15min:
BROADENING THE HORIZONS OF NONLINEAR OPTICS BY NOSE.

NATHAN J. BEGUE AND GARTH J. SIMPSON, Department of Chemistry, Purdue University, Lafayette, Indiana 47907..

Second harmonic generation (SHG) and has developed into powerful a tool for characterizing oriented thin films, surfaces, and interfaces. Furthermore, the nonlinear optical nature of the wave-mixing processes typically results in the generation of coherent exigent light with a well-defined polarization state. This coherence offers unique opportunities for extraction of detailed molecular and surface properties from polarization analysis. In previous studies, nonlinear optical ellipsometry (NOE) has been developed as a means to retain sign and phase information between the different nonzero chi^(2) tensor elements present in a given sample. However, those previous methods and related approaches for polarization analysis have all relied on the physical movement of optical elements in order to perform the analysis.

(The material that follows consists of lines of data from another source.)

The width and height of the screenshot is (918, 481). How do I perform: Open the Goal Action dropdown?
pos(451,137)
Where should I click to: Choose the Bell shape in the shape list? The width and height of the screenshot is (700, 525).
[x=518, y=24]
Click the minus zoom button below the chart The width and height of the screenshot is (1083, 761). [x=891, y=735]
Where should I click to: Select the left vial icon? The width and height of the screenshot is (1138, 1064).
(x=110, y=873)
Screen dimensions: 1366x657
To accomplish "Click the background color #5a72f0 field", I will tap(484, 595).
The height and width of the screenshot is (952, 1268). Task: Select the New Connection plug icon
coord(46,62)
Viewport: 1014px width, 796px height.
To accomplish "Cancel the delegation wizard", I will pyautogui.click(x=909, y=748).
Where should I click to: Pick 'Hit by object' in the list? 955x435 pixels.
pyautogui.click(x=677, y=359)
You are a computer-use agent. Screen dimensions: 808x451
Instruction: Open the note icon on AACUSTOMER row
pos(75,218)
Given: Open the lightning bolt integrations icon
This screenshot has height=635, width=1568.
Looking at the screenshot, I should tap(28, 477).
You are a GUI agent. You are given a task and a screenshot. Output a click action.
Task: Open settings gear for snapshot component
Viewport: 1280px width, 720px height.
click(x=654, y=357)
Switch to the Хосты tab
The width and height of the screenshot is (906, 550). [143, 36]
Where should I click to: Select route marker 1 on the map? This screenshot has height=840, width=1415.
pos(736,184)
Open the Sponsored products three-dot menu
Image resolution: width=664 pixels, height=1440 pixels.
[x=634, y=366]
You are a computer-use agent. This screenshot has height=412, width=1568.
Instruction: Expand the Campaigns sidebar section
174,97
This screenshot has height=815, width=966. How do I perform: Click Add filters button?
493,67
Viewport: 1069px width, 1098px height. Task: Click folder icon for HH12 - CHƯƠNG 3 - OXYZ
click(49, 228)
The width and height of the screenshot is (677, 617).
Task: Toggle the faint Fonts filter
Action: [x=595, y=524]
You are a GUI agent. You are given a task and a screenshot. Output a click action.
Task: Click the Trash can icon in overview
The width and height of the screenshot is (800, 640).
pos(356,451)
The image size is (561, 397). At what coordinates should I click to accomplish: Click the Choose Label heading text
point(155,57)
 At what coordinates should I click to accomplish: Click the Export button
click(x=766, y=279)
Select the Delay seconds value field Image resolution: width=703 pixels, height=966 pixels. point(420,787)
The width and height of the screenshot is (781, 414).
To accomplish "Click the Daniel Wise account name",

The time required to physically move the appropriate optical elements ultimately dictates the fastest analysis time possible in a given technique. Such long acquisition times have limited NOE analysis to systems exhibiting excellent photostability. Development of Nonlinear Optical Stokes Ellipsometry (NOSE) has alleviated many of these problems. By increasing the repetition rate of the laser system and replacing previously slow rotating polarization optics with a rapid photoelastic modulator the acquisition time with full polarization analysis has been reduced from several hours to less than a second. This more than four order of magnitude reduction in acquisition time is accompanied by an order of magnitude more precision in chi^(2) tensors than previously achieved. These improvements have enabled imaging with full ellipsometric analysis at each pixel, allowing a unique contrast mechanism based on principle component analysis of the polarization dependent signal. Additionally insight into crystal quality and orientation of chiral crystals is available.